◆ **The data**:

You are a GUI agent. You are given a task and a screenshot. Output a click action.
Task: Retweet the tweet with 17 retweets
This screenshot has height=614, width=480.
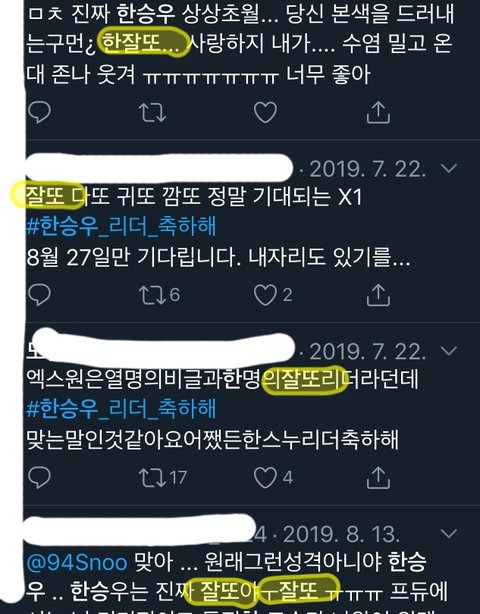click(x=162, y=477)
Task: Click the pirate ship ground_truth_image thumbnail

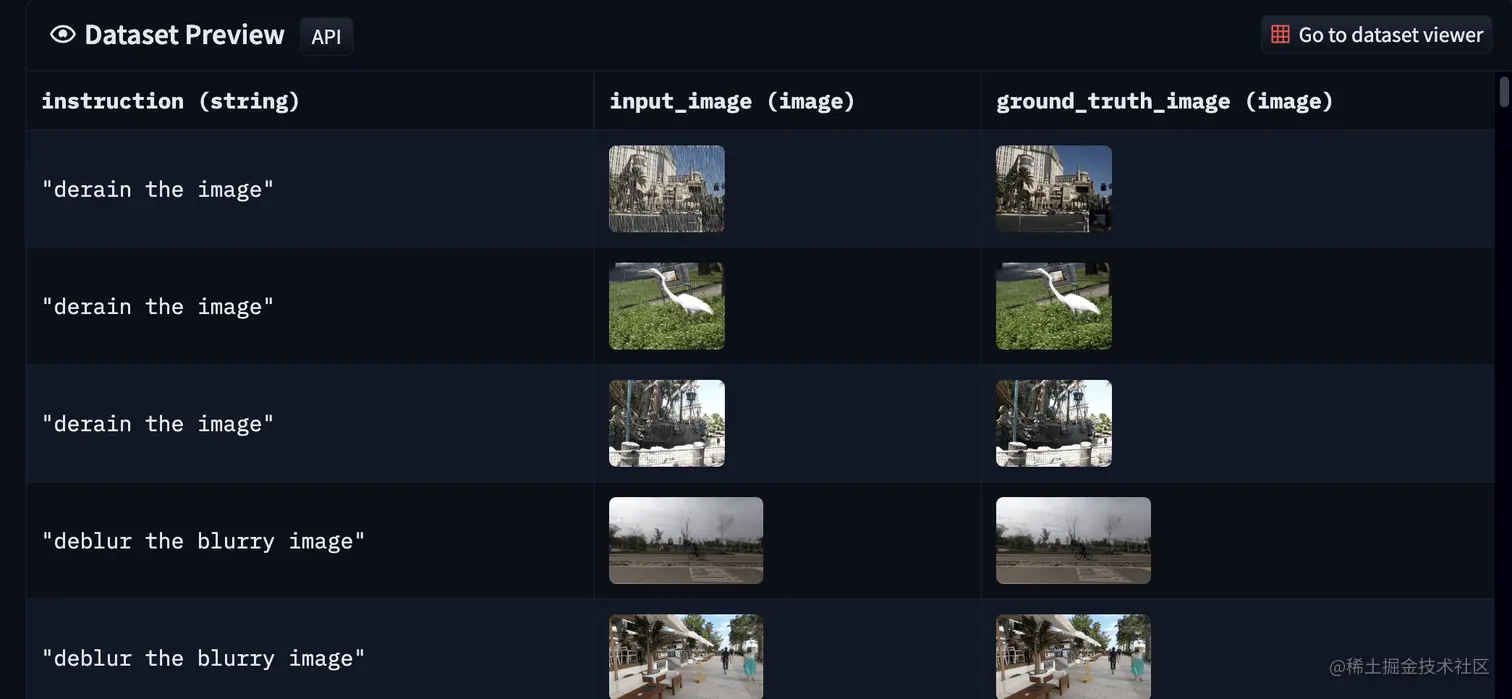Action: 1053,422
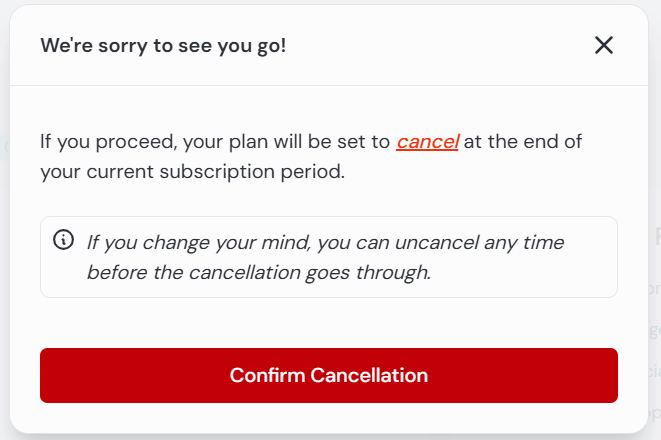
Task: Click the word "Cancellation" on the red button
Action: click(x=369, y=375)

◆ **What you will do**:
Everything in the records above should be printed again exactly, except the pictures.

◆ **Solution to this problem**:
You are a GUI agent. You are given a task and a screenshot. Output a click action.
Task: Retweet the tweet with 17 retweets
This screenshot has height=614, width=480.
click(x=162, y=477)
Task: Click the pirate ship ground_truth_image thumbnail

Action: 1053,422
Task: Click the word "Cancellation" on the red button
Action: click(x=369, y=375)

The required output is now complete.